Two California Companies Are Forced To Manufacture Their Products In China
The following originally appeared on Manufacturing & Technology News.
This is a story about two little Los Gatos, Calif., companies that were producing products in the United States, only to find their creations cloned by people in China who they say ultimately forced them into manufacturing there. The first is the venerable Macabee Gopher Trap company, and the second is the lesser-known FlairHair.
FlairHair was founded in 2006 by Los Gatos, Calif., Central Avenue resident Dave Nance who, to cover his head while he was golfing, designed a visor with spiky artificial hair coming out of the top. Nance applied for a patent and began marketing FlairHair at trade shows.
But in 2007, FlairHair knock-offs began showing up on the market — the idea stolen by a Chinese businessman who saw Nance at a trade show. “I hired an attorney and we filed suit against them in Santa Clara County court,” Nance said, “but the Chinese kept producing and selling the hats.”
A local judge ultimately told the Chinese manufacturer to quit producing the knock-offs.
“We came to a settlement with them, whereby they’d shut their operations down,” Nance said. “We thought that would stop it, but even then they continued selling the knock-offs.”
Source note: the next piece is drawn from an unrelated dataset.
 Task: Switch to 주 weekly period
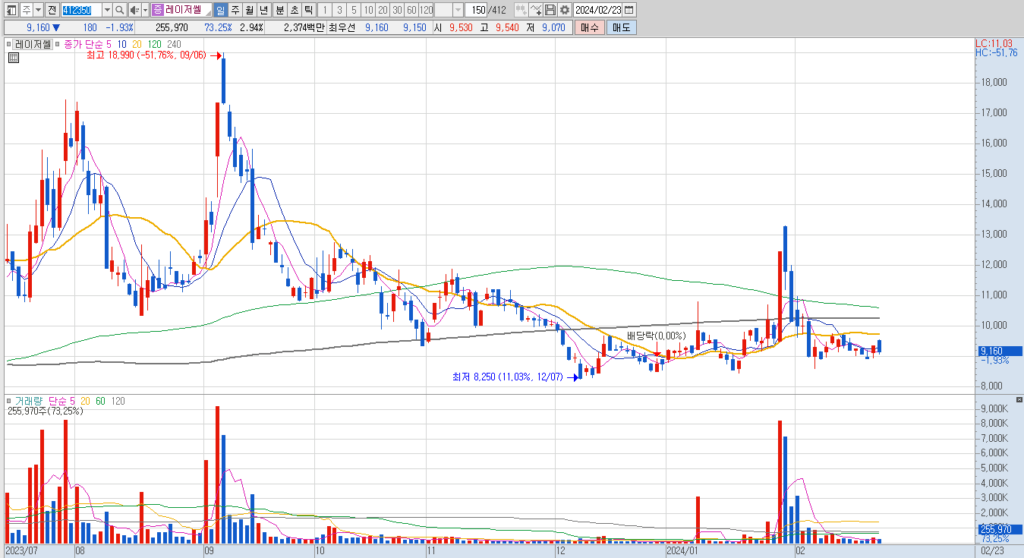pos(235,10)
No wonder. Nance was able to obtain licenses from colleges, the NFL, MLB, NBA and NHL to produce visors sporting their teams’ logos. More than a million FlairHair visors have been sold.
At one point, Nance employed seven people, with FlairHairs being manufactured in Missouri. Now, Nance has three employees and the visors are manufactured in China. “There’s no way with the knock-off people in China continuing that could we afford to manufacture anywhere but China,” Nance said. “They’re just driving business to their homeland.”
The original FlairHair visor sells for $19.99. Nance thinks the Chinese knock-offs are now selling for $9.99. “They’re crap,” he said of the imitators.
The Chinese cloner got around the court settlement by making the spiky hair detachable from the visor, whereas Nance’s hair is sewn in. “They got their own patent, where they made some minor changes and are continuing to sell full bore,” Nance said.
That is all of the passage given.